* _Extract_:
--- START ---

Docs test heart implant to prevent strokes

At least 120,000 Americans a year suffer strokes because of a common irregular heartbeat  one that’s on the rise, hard to treat and can shoot deadly blood clots straight to the brain….click & see

Now doctors are experimenting with a new way to prevent those brain attacks: a tiny device that seals off a little section of the jiggling heart where the clots form.

If it works   and a major study is under way   the Watchman device might provide long-needed protection for thousands of people with atrial fibrillation, whose main hope now is a problematic blood-thinning drug that too many can’t tolerate.

“I don’t think I’m biased, but it could potentially revolutionise a-fib, which is a ton of people,”says Steven Almany, vice chief of cardiology at William Beaumont Hospital in Royal Oak, Michigan. He has implanted the Watchman into more than a dozen patients so far.

About 2.8 million Americans have atrial fibrillation, the most common type of irregular heartbeat. It is most common among the elderly, and cases are increasing as the population greys.

--- END ---

Saved entries

--- START ---

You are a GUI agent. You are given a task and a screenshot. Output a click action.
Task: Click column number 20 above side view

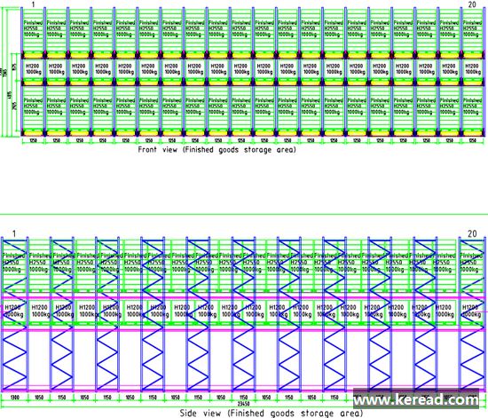pos(472,233)
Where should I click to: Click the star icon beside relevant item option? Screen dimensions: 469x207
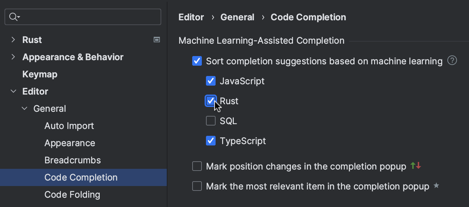click(x=436, y=186)
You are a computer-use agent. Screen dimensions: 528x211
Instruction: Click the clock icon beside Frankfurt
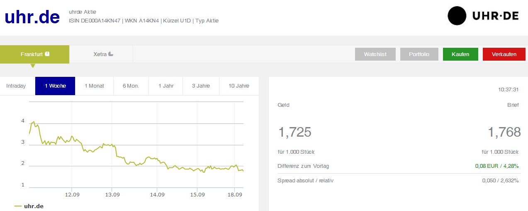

--- END ---

* _Problem set_:
1. According to the article about the heart implant, about how many Americans have atrial fibrillation?
2. Continue the article about the heart implant from the point where it stops.

* _Results_:
1. About 2.8 million Americans have atrial fibrillation.

2.
A-fib occurs when the heart’s top chambers, called the atria, get out of sync with the bottom chambers’ pumping. The atria speed up, sometimes so fast that they quiver like a bag of worms. Blood pools inside a pocket of the heart, allowing clots to form.

About 20% of the nation’s strokes are blamed on the condition, and they tend to be particularly severe. About a third of the victims die, and another third are significantly disabled.

The blood thinner warfarin, also called Coumadin, lowers the stroke risk dramatically. But it is very difficult to use    it can’t be taken together with dozens of other medicines. In addition, side effects include serious, even life-threatening, bleeding.

By some estimates, almost half the people who should take the drug can’t or won’t, and “there are lots of people out there on Coumadin who want off,”says William Gray, a cardiologist studying the Watchman at New York’s Columbia University Medical Center. “This provides the opportunity, hopefully, to get them off the drug.”

In atrial fibrillation, 90% of stroke-causing blood clots collect inside a jalapeno pepper-shaped flap of tissue that hangs off the edge of the left atrium. The Watchman physically seals off that flap, depriving clots of their staging area.